**WHAT YOU NEED TO DO**
Please output the entries below exactly as they are.
Segment Start: GIVEN RECORDS
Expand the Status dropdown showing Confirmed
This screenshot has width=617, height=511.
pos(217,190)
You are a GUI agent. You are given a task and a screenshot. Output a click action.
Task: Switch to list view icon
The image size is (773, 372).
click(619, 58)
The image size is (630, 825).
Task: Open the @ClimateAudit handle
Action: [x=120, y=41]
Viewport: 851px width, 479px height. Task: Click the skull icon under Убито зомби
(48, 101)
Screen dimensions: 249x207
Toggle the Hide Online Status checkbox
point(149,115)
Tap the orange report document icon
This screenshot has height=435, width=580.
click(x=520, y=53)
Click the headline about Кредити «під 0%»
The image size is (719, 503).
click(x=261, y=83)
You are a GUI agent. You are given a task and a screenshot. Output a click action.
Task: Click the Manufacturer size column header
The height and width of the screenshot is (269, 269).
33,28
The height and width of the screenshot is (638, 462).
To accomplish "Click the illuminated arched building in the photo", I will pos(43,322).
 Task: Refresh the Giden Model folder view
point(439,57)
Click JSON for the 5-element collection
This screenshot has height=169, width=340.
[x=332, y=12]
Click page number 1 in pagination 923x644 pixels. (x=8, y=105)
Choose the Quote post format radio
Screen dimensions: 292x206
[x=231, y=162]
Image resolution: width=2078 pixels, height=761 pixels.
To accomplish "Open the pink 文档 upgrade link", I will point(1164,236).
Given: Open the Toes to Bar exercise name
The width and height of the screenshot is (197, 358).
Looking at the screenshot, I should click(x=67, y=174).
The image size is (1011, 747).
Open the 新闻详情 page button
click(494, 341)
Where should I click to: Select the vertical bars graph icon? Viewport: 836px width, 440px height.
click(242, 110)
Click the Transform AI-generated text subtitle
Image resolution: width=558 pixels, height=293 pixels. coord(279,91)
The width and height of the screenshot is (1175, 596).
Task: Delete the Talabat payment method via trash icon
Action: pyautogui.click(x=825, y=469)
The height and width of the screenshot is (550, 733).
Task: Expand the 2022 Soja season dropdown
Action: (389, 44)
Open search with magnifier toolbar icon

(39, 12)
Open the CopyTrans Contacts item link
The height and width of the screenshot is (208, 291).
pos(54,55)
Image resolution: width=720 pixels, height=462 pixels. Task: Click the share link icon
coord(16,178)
Segment End: GIVEN RECORDS
**ANSWER TO THIS EXERCISE**
Expand the Status dropdown showing Confirmed
This screenshot has width=617, height=511.
pos(217,190)
You are a GUI agent. You are given a task and a screenshot. Output a click action.
Task: Switch to list view icon
The image size is (773, 372).
click(619, 58)
The image size is (630, 825).
Task: Open the @ClimateAudit handle
Action: [x=120, y=41]
Viewport: 851px width, 479px height. Task: Click the skull icon under Убито зомби
(48, 101)
Screen dimensions: 249x207
Toggle the Hide Online Status checkbox
point(149,115)
Tap the orange report document icon
This screenshot has height=435, width=580.
click(x=520, y=53)
Click the headline about Кредити «під 0%»
The image size is (719, 503).
click(x=261, y=83)
You are a GUI agent. You are given a task and a screenshot. Output a click action.
Task: Click the Manufacturer size column header
The height and width of the screenshot is (269, 269).
33,28
The height and width of the screenshot is (638, 462).
To accomplish "Click the illuminated arched building in the photo", I will pos(43,322).
 Task: Refresh the Giden Model folder view
point(439,57)
Click JSON for the 5-element collection
This screenshot has height=169, width=340.
[x=332, y=12]
Click page number 1 in pagination 923x644 pixels. (x=8, y=105)
Choose the Quote post format radio
Screen dimensions: 292x206
[x=231, y=162]
Image resolution: width=2078 pixels, height=761 pixels.
To accomplish "Open the pink 文档 upgrade link", I will point(1164,236).
Given: Open the Toes to Bar exercise name
The width and height of the screenshot is (197, 358).
Looking at the screenshot, I should click(x=67, y=174).
The image size is (1011, 747).
Open the 新闻详情 page button
click(494, 341)
Where should I click to: Select the vertical bars graph icon? Viewport: 836px width, 440px height.
click(242, 110)
Click the Transform AI-generated text subtitle
Image resolution: width=558 pixels, height=293 pixels. coord(279,91)
The width and height of the screenshot is (1175, 596).
Task: Delete the Talabat payment method via trash icon
Action: pyautogui.click(x=825, y=469)
The height and width of the screenshot is (550, 733).
Task: Expand the 2022 Soja season dropdown
Action: (389, 44)
Open search with magnifier toolbar icon

(39, 12)
Open the CopyTrans Contacts item link
The height and width of the screenshot is (208, 291).
pos(54,55)
Image resolution: width=720 pixels, height=462 pixels. Task: Click the share link icon
coord(16,178)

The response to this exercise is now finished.